• Given exercise:
Render the listing from the line with "Screen dimensions: 547x488" to the line with "point(58,294)" as a two-column CSV with the headers instruction and answer. Give each instruction with its answer one row, put each in a single quoted field with line breaks replaced by spaces, and leave the pictures out.

• Extracted records:
□ □ □ □ □
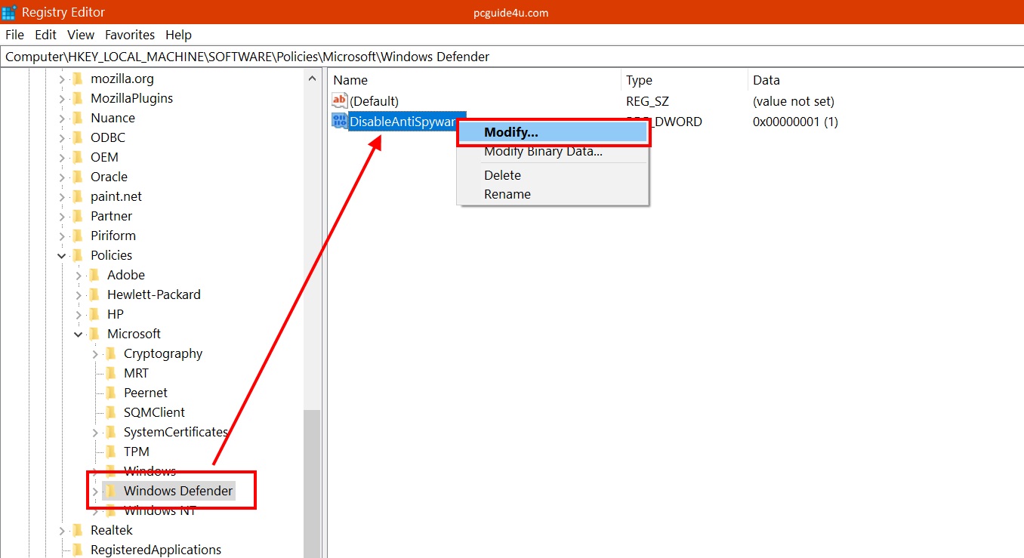Collapse the Microsoft tree node

(79, 334)
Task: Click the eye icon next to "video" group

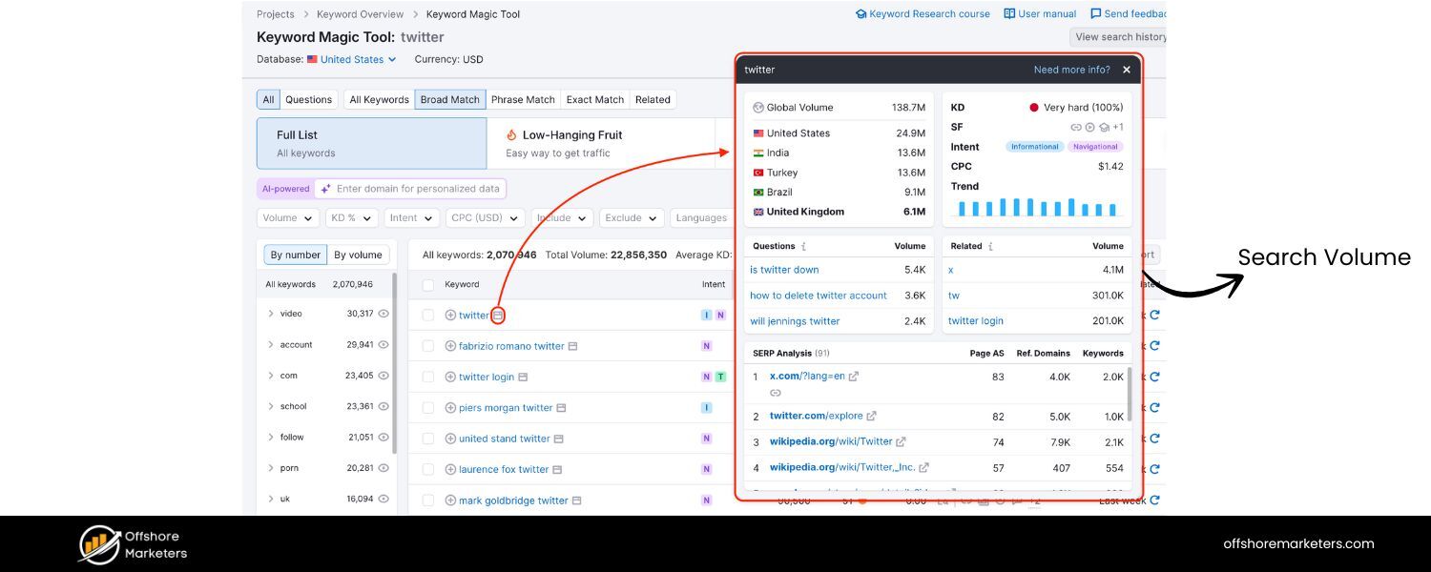Action: click(x=382, y=314)
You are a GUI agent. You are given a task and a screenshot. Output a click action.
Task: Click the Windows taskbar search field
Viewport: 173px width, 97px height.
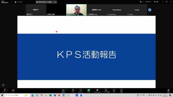pyautogui.click(x=17, y=95)
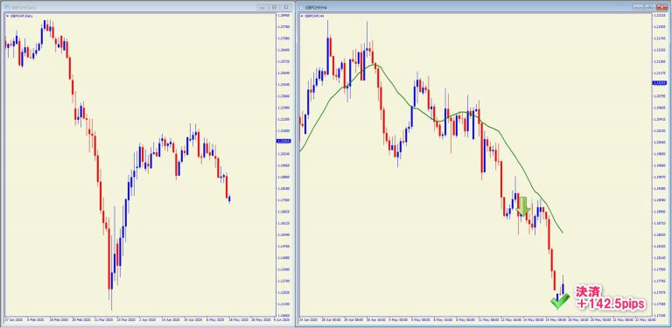Click the H4 chart's bottom time axis
The width and height of the screenshot is (672, 328).
point(475,319)
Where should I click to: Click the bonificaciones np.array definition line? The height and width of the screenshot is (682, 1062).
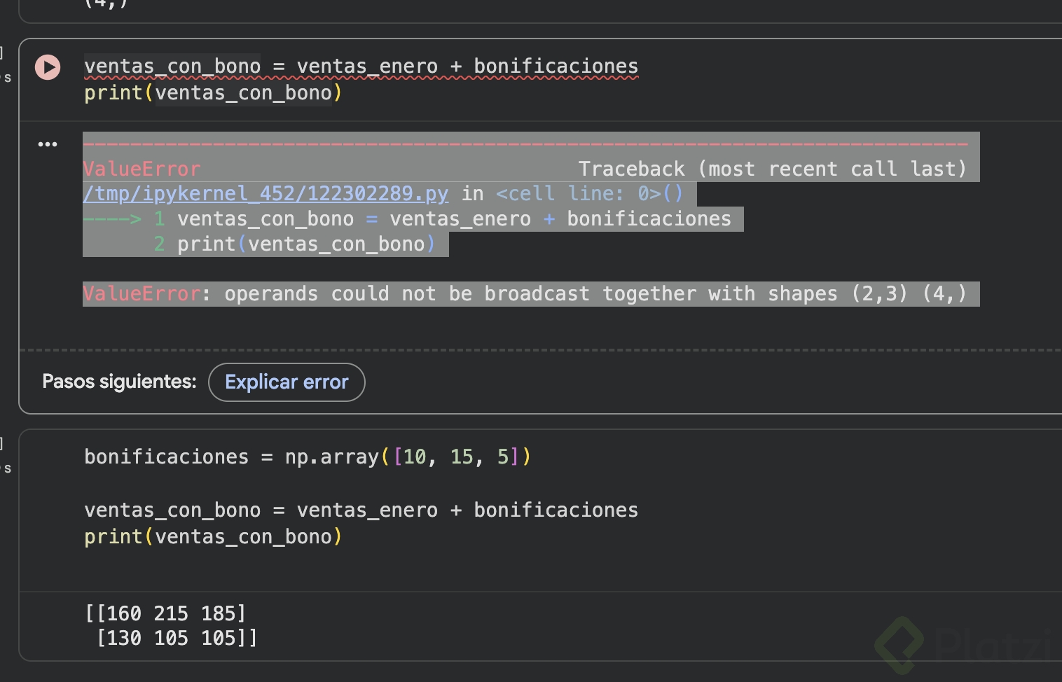point(307,457)
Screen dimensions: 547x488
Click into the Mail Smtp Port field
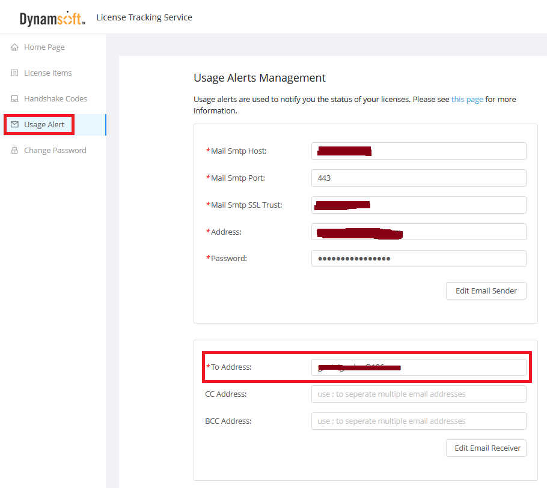click(418, 178)
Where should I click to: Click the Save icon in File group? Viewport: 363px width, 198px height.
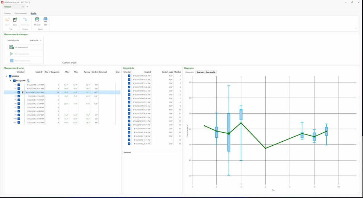pos(15,21)
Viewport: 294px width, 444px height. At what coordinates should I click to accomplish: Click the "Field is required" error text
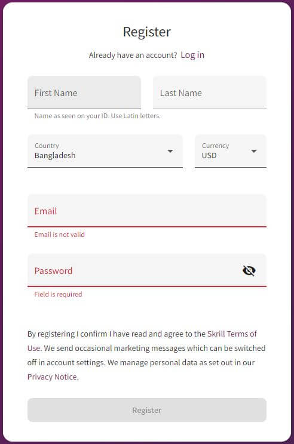point(58,294)
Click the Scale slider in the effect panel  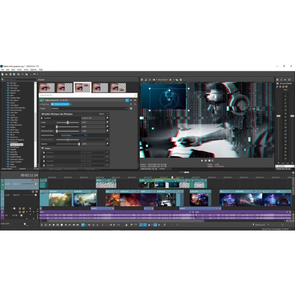67,126
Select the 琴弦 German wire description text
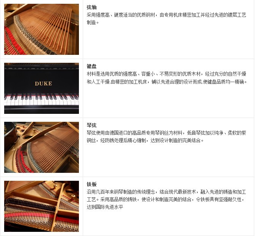This screenshot has width=255, height=236. coord(166,137)
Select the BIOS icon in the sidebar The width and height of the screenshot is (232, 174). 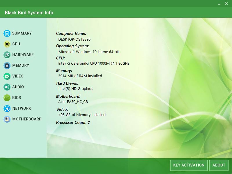click(x=6, y=98)
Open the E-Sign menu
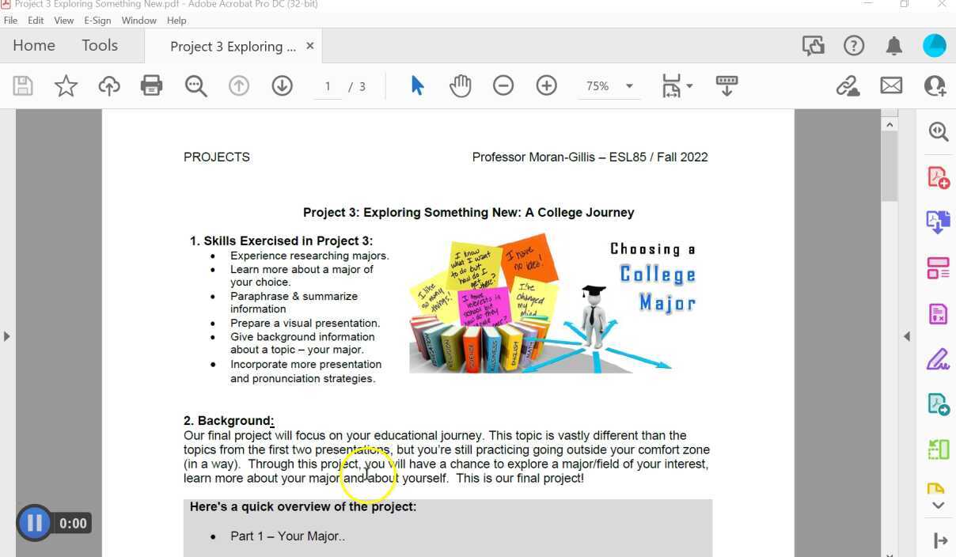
□ □ □ □ □
• Reply:
instruction,answer
"Screen dimensions: 547x488 Click into the Mail Smtp Port field","click(418, 178)"
"Where should I click to: Click the Save icon in File group? Viewport: 363px width, 198px height.","pos(15,21)"
"Viewport: 294px width, 444px height. At what coordinates should I click to accomplish: Click the ""Field is required"" error text","point(58,294)"